● **Consegna 1**:
Rispondi a queste domande sull'articolo sull'arsenico nell'acqua:
(a) Chi ha scritto l'articolo?
(b) In che anno c'è stato il referendum contro la privatizzazione dell'acqua?
(c) In che giorno la Commissione Europea ha aperto la procedura d'infrazione contro l'Italia?
● **Consegna 2**: Nell'articolo sull'arsenico nell'acqua, elenca tutte le cose di cui si discuteva già al tempo del referendum.

● **Estratto della pagina**:
- - - - -
Arsenico nell’acqua, aperta procedura contro l’Italia
Arsenico nell’acqua, aperta procedura contro l’Italia
Scritto da: Dario Battistella 4 September 2014
In Italia l’acqua potabile è sempre stata una risorsa di cui gli italiani sono stati orgogliosi e fieri. Per far capire quanto ci tengano si potrebbe ricordare il grande movimento popolare che ha portato al successo del referendum contro la privatizzazione dell’acqua nel 2011. Già allora si discuteva dei problemi della nostra rete idrica, dei grossi investimenti di cui necessitava e della conseguente necessità di permettere l’entrata nel mercato di soggetti privati. Dopo la chiara indicazione politica espressa dal referendum si è però fatto forse troppo poco per la risoluzione di quei problemi, complice la crisi economica e la cronica mancanza di fondi. A sottolinearlo è stata la recente apertura, lo scorso 10 luglio, di una procedura d’infrazione da parte della Commissione Europea, nei confronti dell’Italia per la qualità della nostra acqua.
Il problema non è sicuramente una novità, non riguarda tutto il Paese naturalmente, anzi in molte zone l’acqua potabile è ottima, ma, come è noto, la Commissione non fa distinzioni, chiamando in causa in ogni caso l’Italia in quanto Stato.
- - - - -
Estratti dal dataset
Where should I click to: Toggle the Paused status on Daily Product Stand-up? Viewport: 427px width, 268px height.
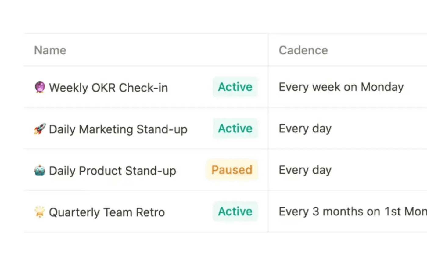click(x=232, y=170)
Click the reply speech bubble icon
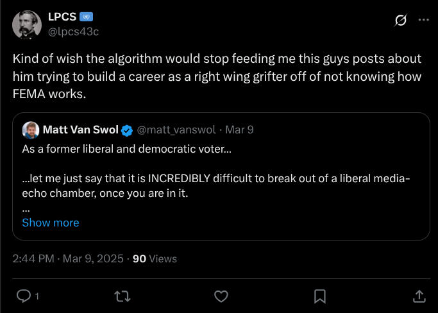Image resolution: width=438 pixels, height=313 pixels. [x=24, y=296]
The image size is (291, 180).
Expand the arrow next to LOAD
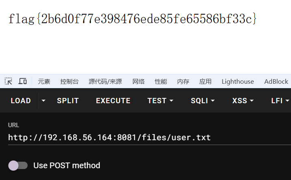pyautogui.click(x=43, y=101)
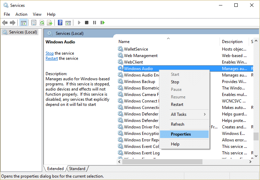Click the Restart the service link
This screenshot has width=260, height=180.
coord(52,58)
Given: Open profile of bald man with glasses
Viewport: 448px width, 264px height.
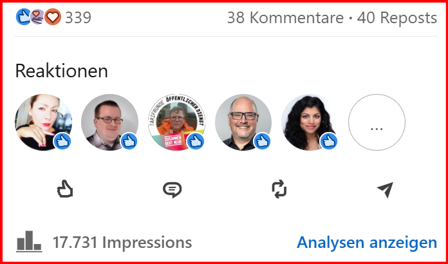Looking at the screenshot, I should [x=243, y=122].
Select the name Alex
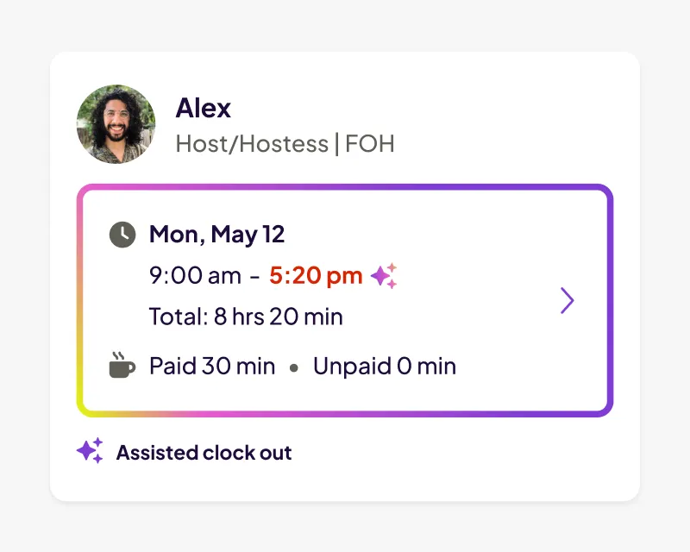690x552 pixels. 204,108
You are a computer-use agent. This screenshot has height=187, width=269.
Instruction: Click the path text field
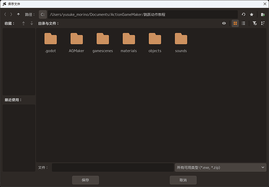tap(143, 14)
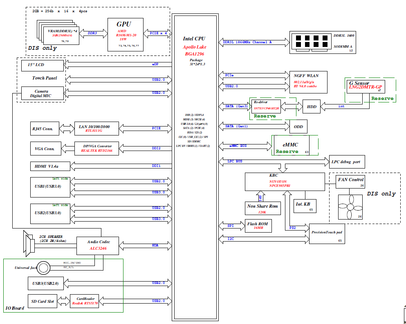Image resolution: width=406 pixels, height=324 pixels.
Task: Select the NGFF WLAN block
Action: pos(306,81)
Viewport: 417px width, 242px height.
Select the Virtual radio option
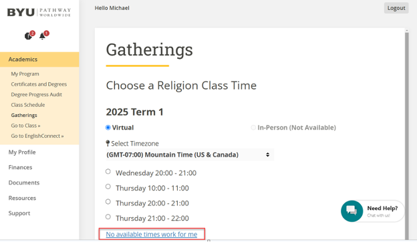pyautogui.click(x=108, y=128)
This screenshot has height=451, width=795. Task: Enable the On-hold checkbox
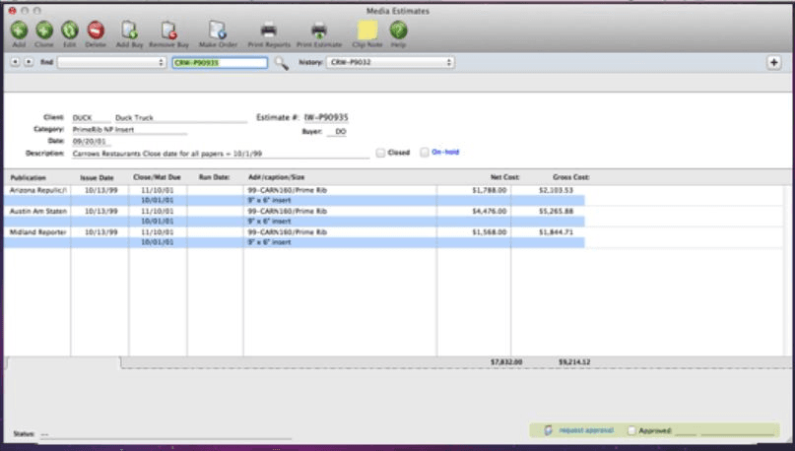point(425,153)
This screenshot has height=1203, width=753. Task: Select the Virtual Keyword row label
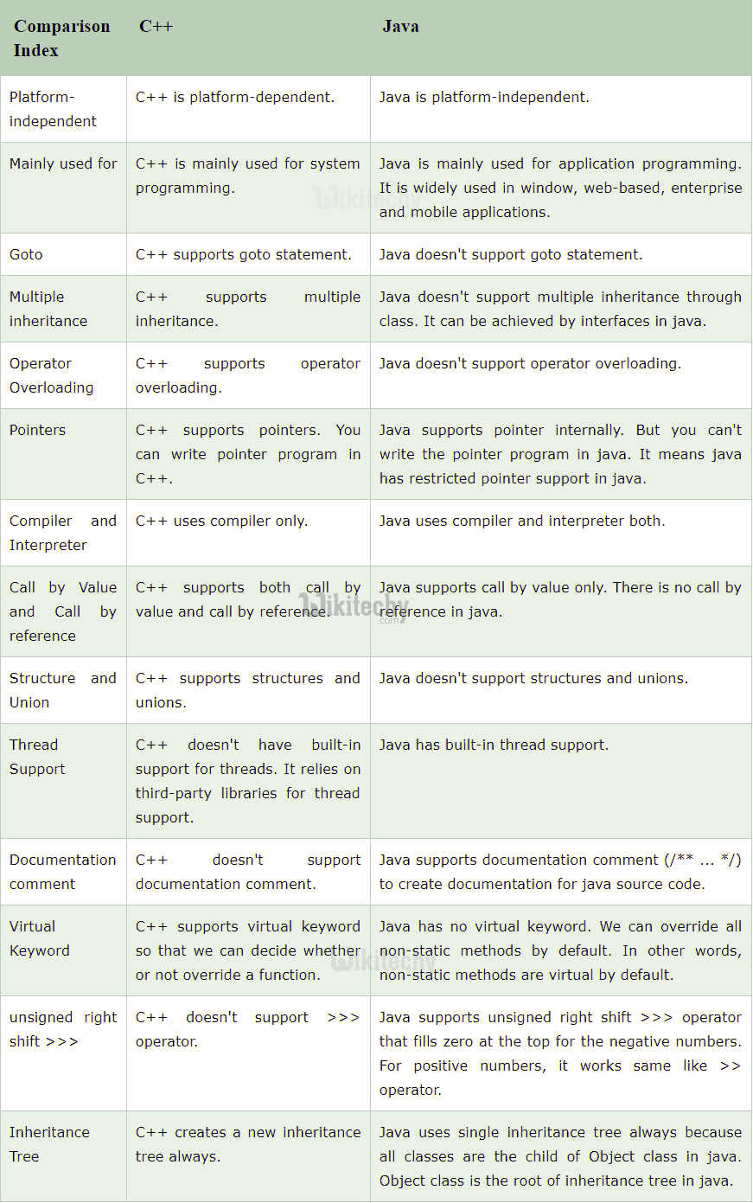[x=40, y=938]
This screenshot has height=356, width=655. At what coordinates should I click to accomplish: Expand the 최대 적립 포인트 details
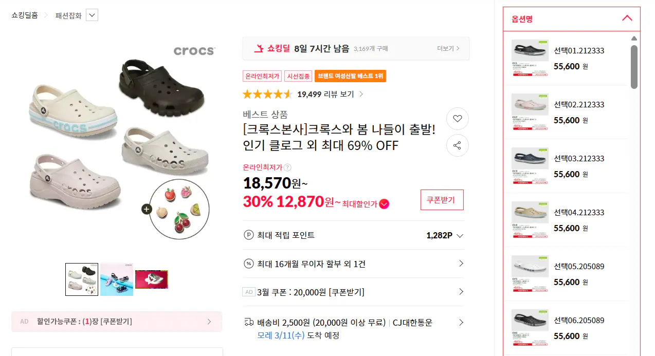coord(460,236)
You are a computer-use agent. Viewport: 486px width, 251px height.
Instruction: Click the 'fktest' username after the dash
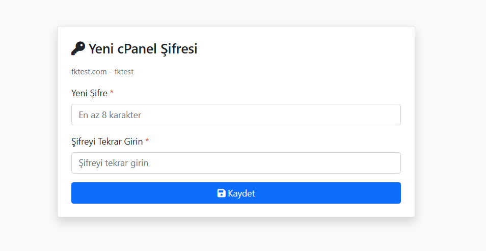pyautogui.click(x=124, y=72)
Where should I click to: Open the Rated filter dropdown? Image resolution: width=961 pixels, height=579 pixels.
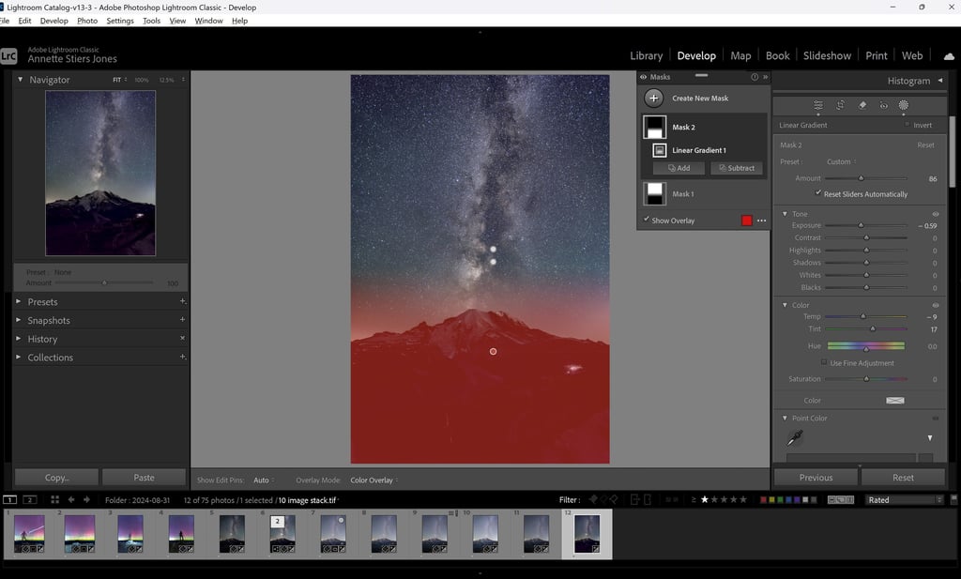(x=903, y=500)
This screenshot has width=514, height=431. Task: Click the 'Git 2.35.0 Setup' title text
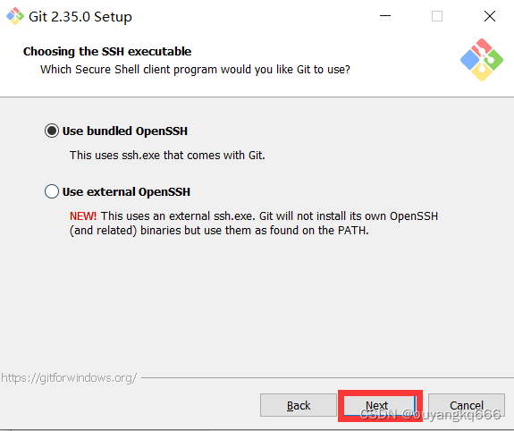(x=80, y=17)
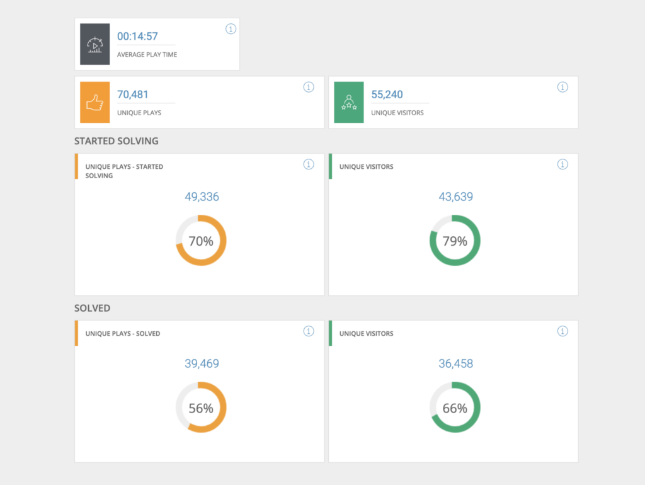Click the orange thumbs-up Unique Plays icon
The image size is (645, 485).
[x=95, y=102]
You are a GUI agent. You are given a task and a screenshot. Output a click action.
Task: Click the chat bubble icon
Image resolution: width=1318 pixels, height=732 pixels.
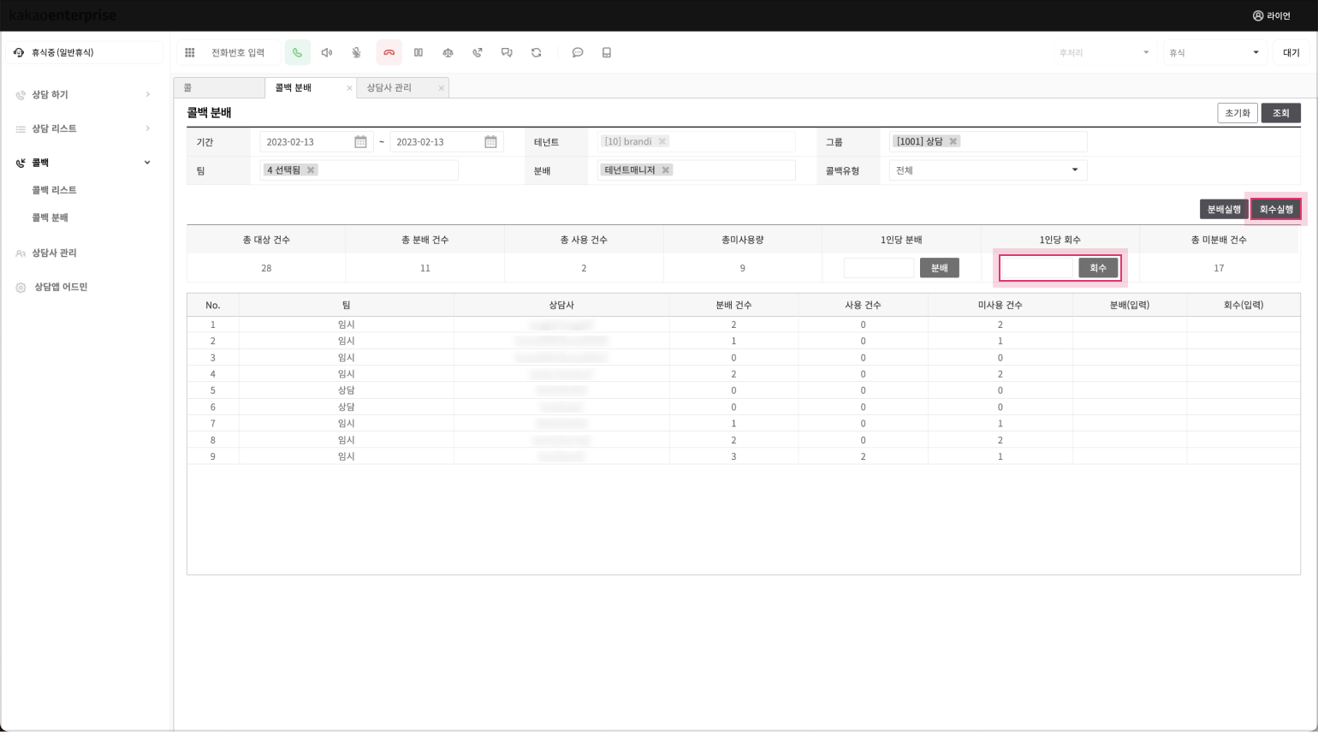click(578, 53)
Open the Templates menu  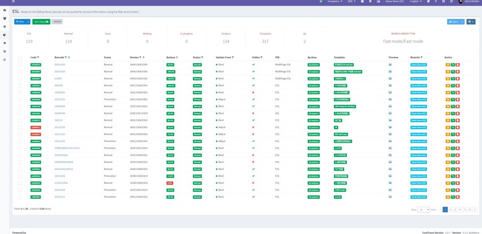click(x=334, y=2)
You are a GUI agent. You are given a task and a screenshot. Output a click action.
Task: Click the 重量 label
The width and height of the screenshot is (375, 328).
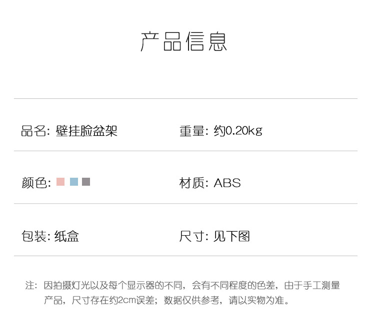[x=192, y=131]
- - - - -
● **Soluzione 1**:
(a) Dario Battistella.
(b) Nel 2011.
(c) Il 10 luglio.

● **Soluzione 2**:
- I problemi della rete idrica
- I grossi investimenti di cui la rete aveva bisogno
- La necessità di far entrare nel mercato soggetti privati